Многим будет тяжело узнать, что оно началось с каламбура. Фараон, или жрец, или вельможа этой необычайно длинной и узкой страны хотел послать весточку вверх по реке, и ему пришло в голову нарисовать письмо‑картинку, как у индейцев. Подобно многим любителям ребусов, он обнаружил, что не все можно нарисовать. Когда, скажем, слово «налог» звучало, как слово «свинья», он смело рисовал свинью и радовался плохому каламбуру. Я думаю, на первых порах было очень весело и рисовать, и разгадывать такие послания. Если никак нельзя не писать романов о Древнем Египте (видимо, ни мольбы, ни слезы, ни брань от этого не удержат), я хотел бы прочитать в них о том, что древние египтяне — тоже люди. Пусть кто‑нибудь напишет, как великий правитель сидит в кругу жрецов и все они покатываются со смеху, а фараоновы шутки становятся глупее и глупее. Можно описать, как, получив послание, кто‑то гадает и прикидывает, словно сыщик в детективе. Я думаю, что религиозная и нравственная жизнь глубокой древности несравненно проще и ближе к нам, чем принято считать, а уж научная воистину увлекательна. Первые слова были поразительней первых телеграмм, опыты с самыми простыми вещами — поразительней электричества. Никто еще не создал живой повести о древней жизни. Сейчас я говорю об этом вскользь. Мне важно другое: общество обязано всем этим установлению, которое играет главную роль в первых, самых увлекательных сказках науки.
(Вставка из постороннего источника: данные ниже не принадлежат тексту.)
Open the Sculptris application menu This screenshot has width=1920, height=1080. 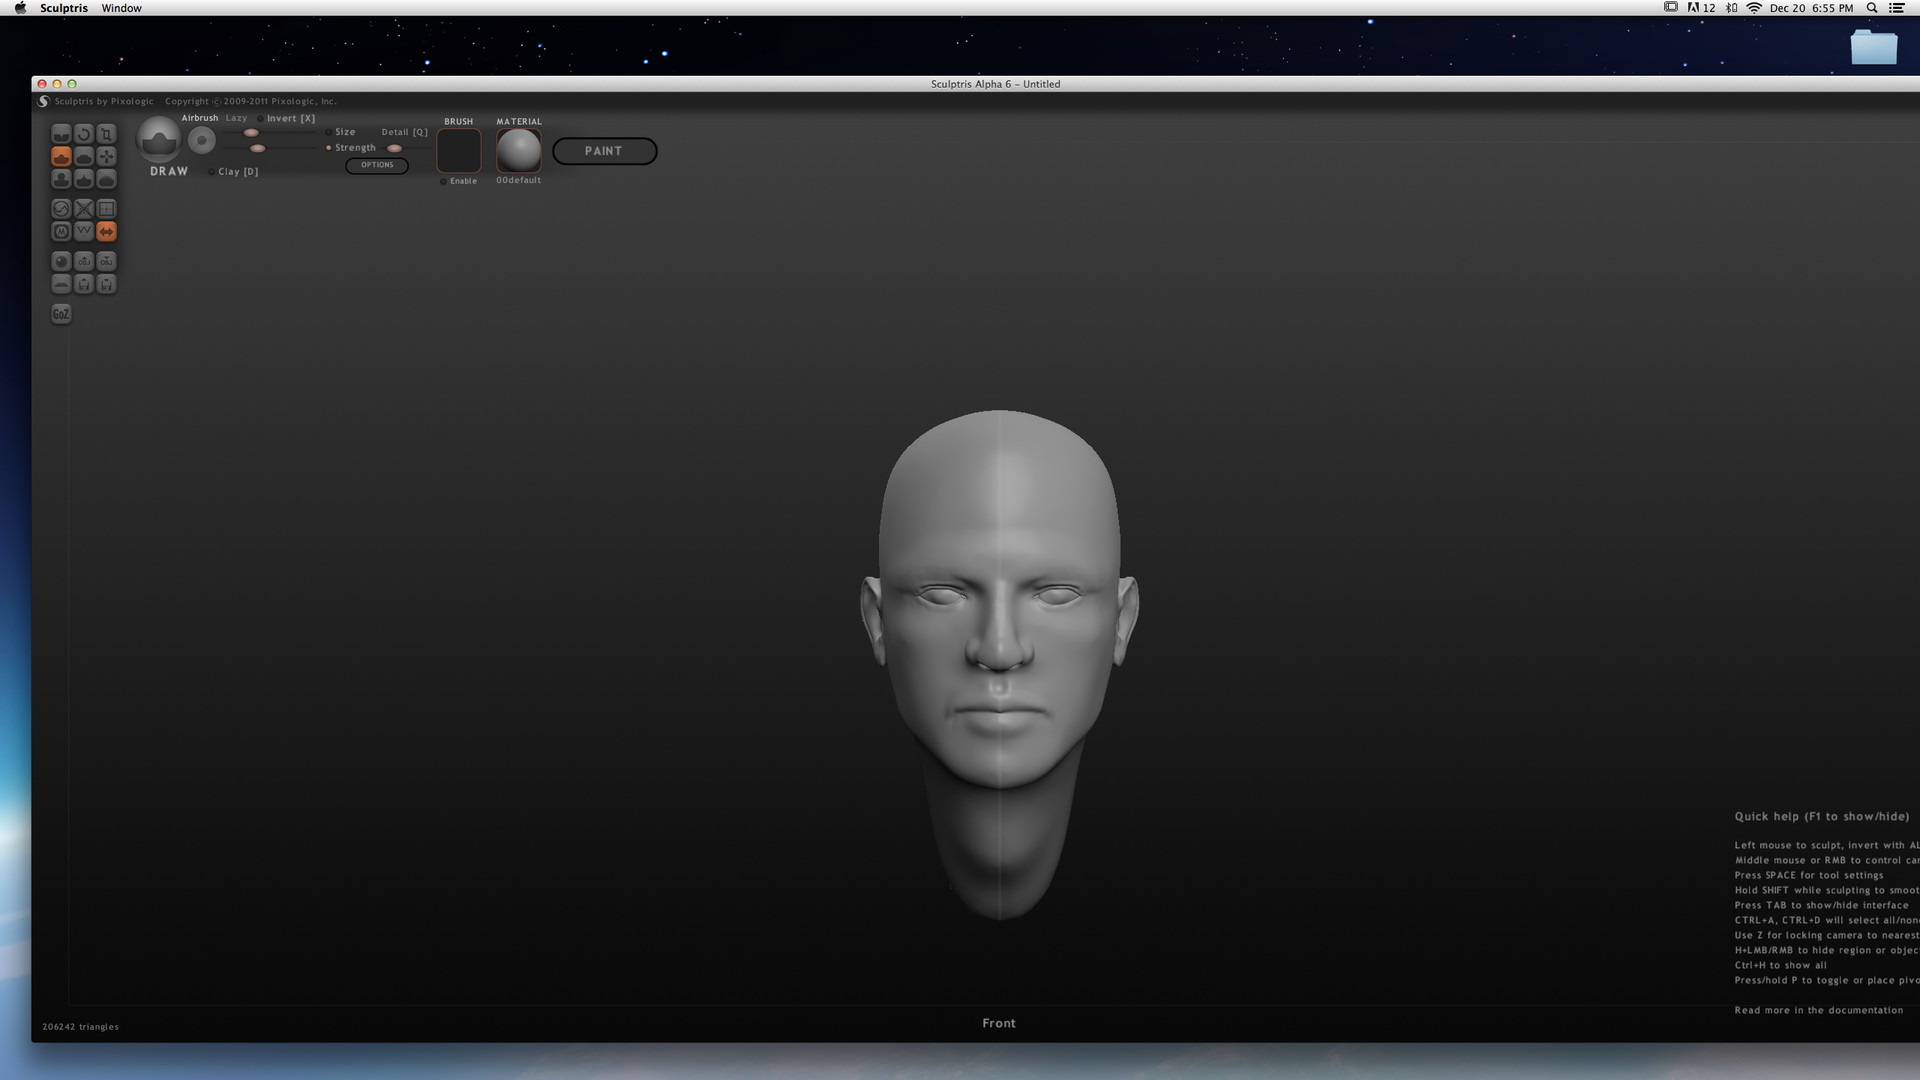pos(63,8)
Мало кто отрицает сейчас, что почти всю науку некогда создали жрецы. Уэллса и других современных писателей не обвинишь в этой слабости — любви к священнослужителям, но они признают, что жрецы немало сделали для древних искусств и наук. Самые темные из просвещенных людей и не сомневались, что священники всегда стояли на пути прогресса. Один политик сказал мне, что я противлюсь современным реформам, как древний жрец противился применению колеса. Я ответил, что, вероятно, древний жрец сам изобрел колесо. Еще вероятнее, что древний жрец тесно связан с изобретением письма; не случайно об этом свидетельствует слово «иероглиф», которое сродни слову «иерей»[49]. Исповедовали эти жрецы довольно запутанный политеизм, о котором я скажу позже. Одно время они действовали вместе с правителем, потом правитель победил их, потом они его победили и стали править сами. Но мир должен сказать им спасибо за многое из того, без чего обойтись не может; создатели самых нужных, простых вещей вправе занять свое место среди героев истории. Если бы мы довольствовались истинным язычеством, а не просто сердились на христианство, мы воздали бы языческие почести безвестным благодетелям. Мы поставили бы статуи тому, кто добыл огонь, и тому, кто выдолбил лодку или укротил коня. Приносить им жертвы и цветы много разумнее, чем портить города безобразными статуями нудных политиков или филантропов. Но с приходом христианства ни один язычник уже не может оставаться человечным; и это — одно из непостижимых свидетельств нашей веры.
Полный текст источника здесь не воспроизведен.